§ **Things to do**:
**1.** In the bylaws excerpt, copy the passage from "Any officer may" to "in section 4.3." word for word.
**2.** Answer these questions from the bylaws excerpt:
(a) When does an officer's resignation take effect?
(b) Who fills a vacancy in an office of the Company?
(c) Unless the Board directs otherwise, who may vote shares of other corporations standing in the Company's name?
**3.** Extend the bylaws excerpt on company officers, starting after its final sentence.
Begin Source excerpt
Any officer may resign at any time by giving written notice to the Company. Any resignation
shall take effect at the date of the receipt of that notice or at any later time specified in that
notice. Unless otherwise specified in the notice of resignation, the acceptance of the resignation
shall not be necessary to make it effective. Any resignation is without prejudice to the rights, if
any, of the Company under any contract to which the officer is a party.
4.5
Vacancies in Offices. Any vacancy occurring in any office of the Company shall be filled by
the Board or as provided in section 4.3.
4.6
Representation of Shares of Other Corporations. Unless otherwise directed by the Board, the
President or any other person authorized by the Board or the President is authorized to vote,
represent and exercise on behalf of the Company all rights incident to any and all shares of any
other corporation or corporations standing in the name of the Company. The authority granted herein
may be exercised either by such person directly or by any other person authorized to do so by proxy
or power of attorney duly executed by such person having the authority.
4.7
Authority and Duties of Officers. Except as otherwise provided in these bylaws, the officers
of the Company shall have such powers and duties in the management of the Company as may be
designated from time to time by the Board and, to the extent not so provided, as generally pertain
to their respective offices, subject to the control of the Board.
End Source excerpt
Begin Dataset section
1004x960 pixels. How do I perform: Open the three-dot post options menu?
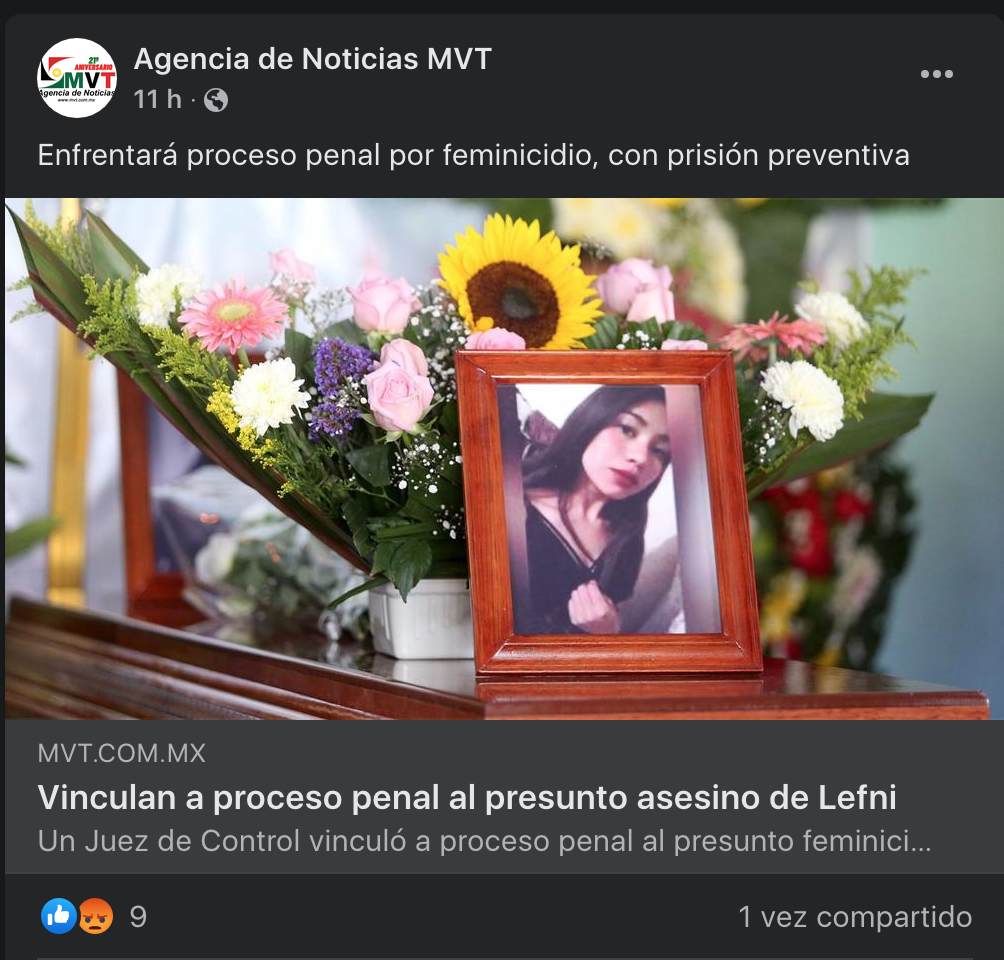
End Dataset section
§ **Expected results**:
**1.**
Any officer may resign at any time by giving written notice to the Company. Any resignation
shall take effect at the date of the receipt of that notice or at any later time specified in that
notice. Unless otherwise specified in the notice of resignation, the acceptance of the resignation
shall not be necessary to make it effective. Any resignation is without prejudice to the rights, if
any, of the Company under any contract to which the officer is a party.
4.5
Vacancies in Offices. Any vacancy occurring in any office of the Company shall be filled by
the Board or as provided in section 4.3.

**2.**
(a) On the date the notice is received, or at any later time specified in the notice.
(b) The Board, or as provided in section 4.3.
(c) The President or any other person authorized by the Board or the President.

**3.**
ARTICLE V INDEMNIFICATION
5.1
Indemnification of Directors and Officers in Third Party Proceedings. Subject to the other
provisions of this Article V, the Company shall indemnify, to the fullest extent permitted by the
DGCL, as now or hereinafter in effect, any person who was or is a party or is threatened to be made
a party to any threatened, pending or completed action, suit or proceeding, whether civil,
criminal, administrative or investigative (a Proceeding) (other than an action by or in the right
of the Company) by reason of the fact that such person is or was a director or officer of the
Company, or is or was a director or officer of the Company serving at the request of the Company as
a director, officer, employee or agent of another corporation, partnership, joint venture, trust or
other enterprise, against expenses (including attorneys fees), judgments, fines and amounts paid
in settlement actually and reasonably incurred by such person in connection with such Proceeding if
such person acted in good faith and in a manner such person reasonably believed to be in or not
opposed to the best interests of the Company, and, with respect to any criminal action or
proceeding, had no reasonable cause to believe such persons conduct was unlawful. The termination
of any Proceeding by judgment, order, settlement, conviction, or upon a plea of nolo contendere or
its equivalent, shall not, of itself, create a presumption that the person did not act in good
faith and in a manner which such person reasonably believed to be in or not opposed to the best
interests of the Company, and, with respect to any criminal action or proceeding, had reasonable
cause to believe that such persons conduct was unlawful.
5.2
Indemnification of Directors and Officers in Actions by or in the Right of the Company.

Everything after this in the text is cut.